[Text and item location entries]
>>>

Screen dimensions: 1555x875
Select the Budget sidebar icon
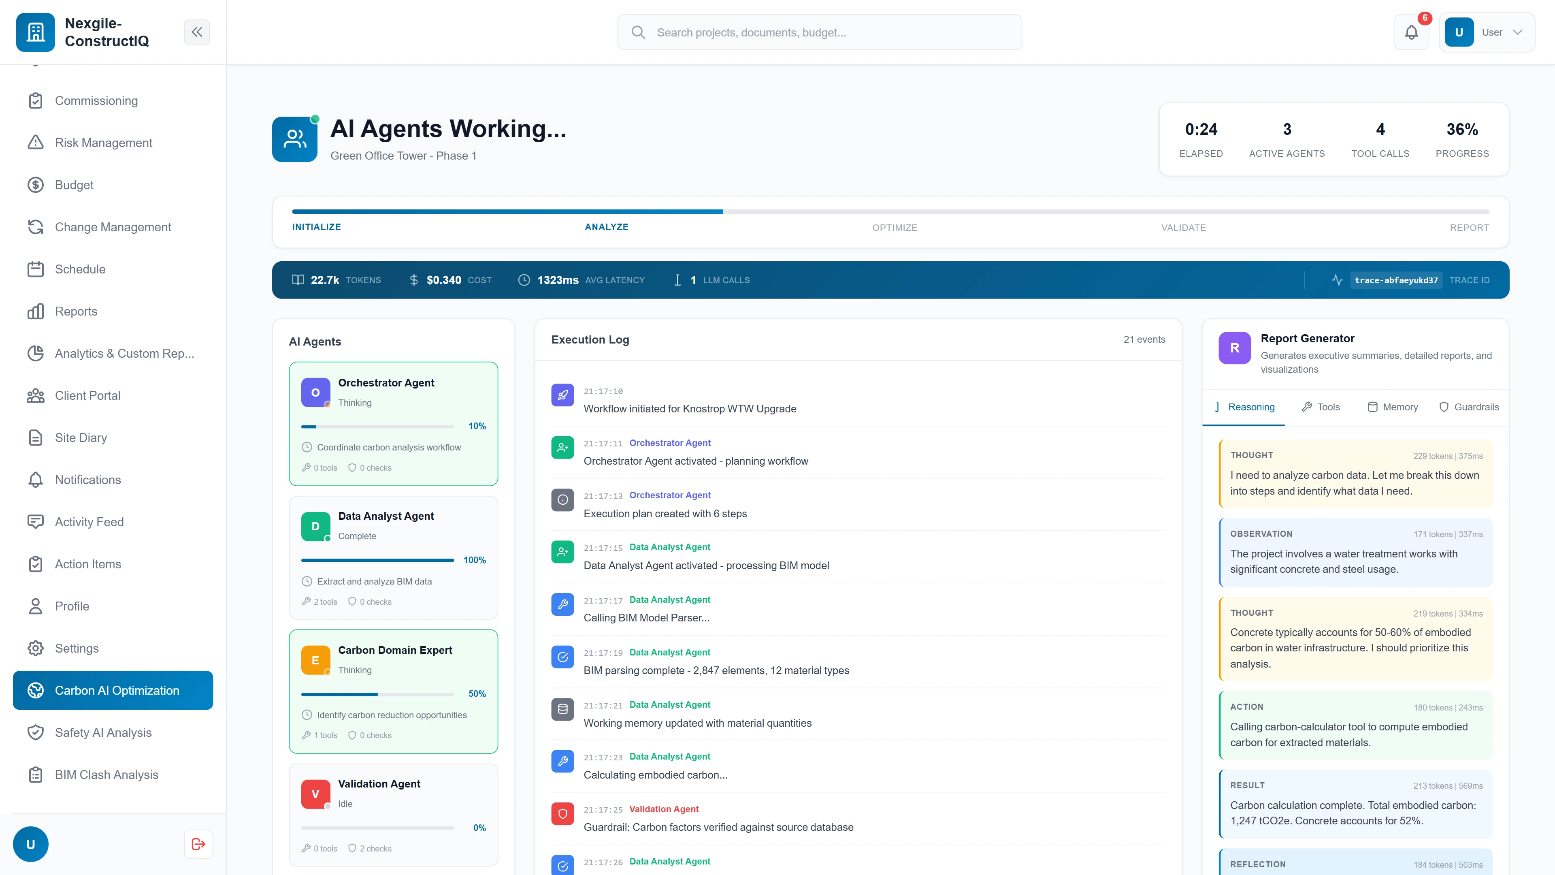[36, 185]
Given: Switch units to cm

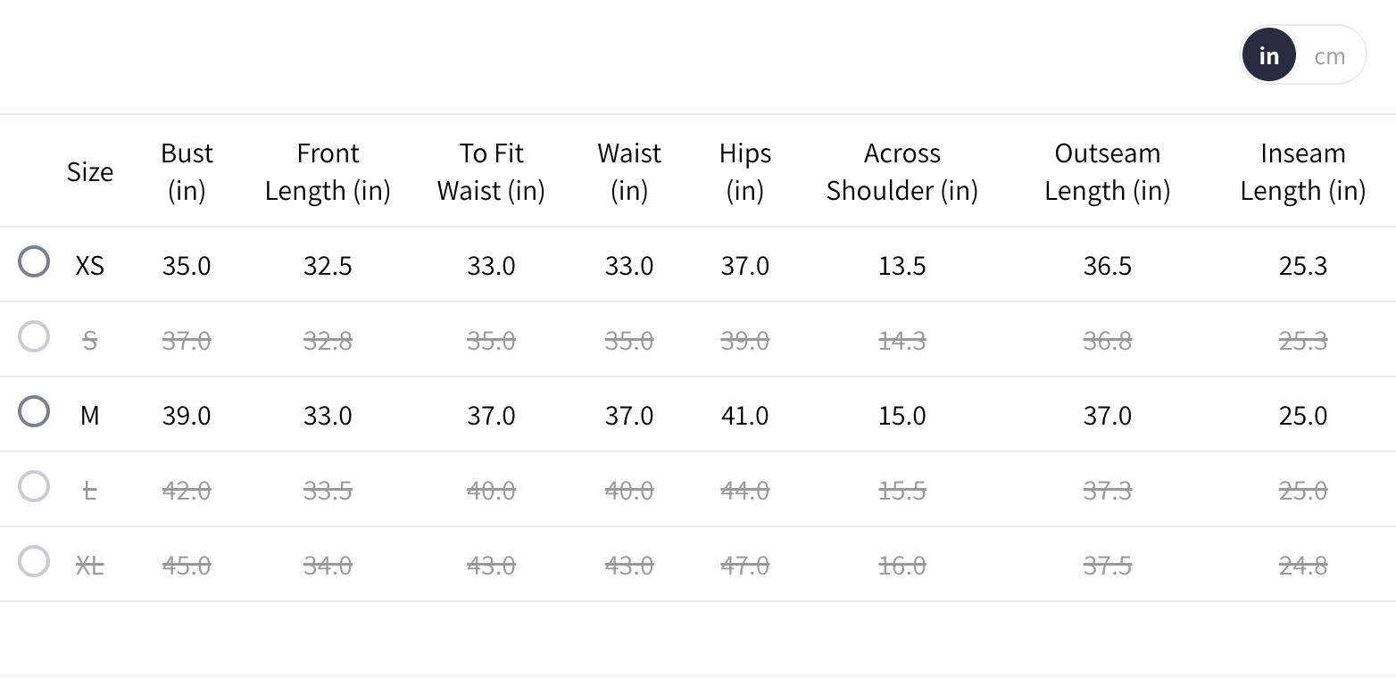Looking at the screenshot, I should point(1329,55).
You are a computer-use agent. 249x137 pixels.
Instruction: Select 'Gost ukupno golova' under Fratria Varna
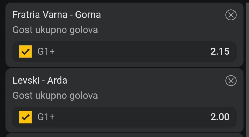click(55, 30)
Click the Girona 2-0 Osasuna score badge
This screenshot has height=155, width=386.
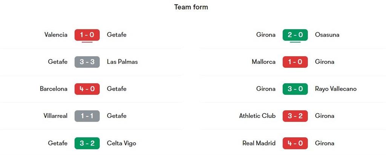click(x=295, y=35)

<<<

• _WHAT THE EXERCISE ASKS_
Edit the listing by replacing every occurrence of "Select" with "Choose" and leaving all other text unchanged. Omit the pictures from your answer.

• _WRITTEN ANSWER_
Screen dimensions: 1555x875
Choose the Budget sidebar icon
[36, 185]
Given: Switch units to cm

Looking at the screenshot, I should point(1329,55).
You are a computer-use agent. 249x137 pixels.
Instruction: Choose 'Gost ukupno golova' under Fratria Varna
click(55, 30)
Click the Girona 2-0 Osasuna score badge
This screenshot has height=155, width=386.
click(x=295, y=35)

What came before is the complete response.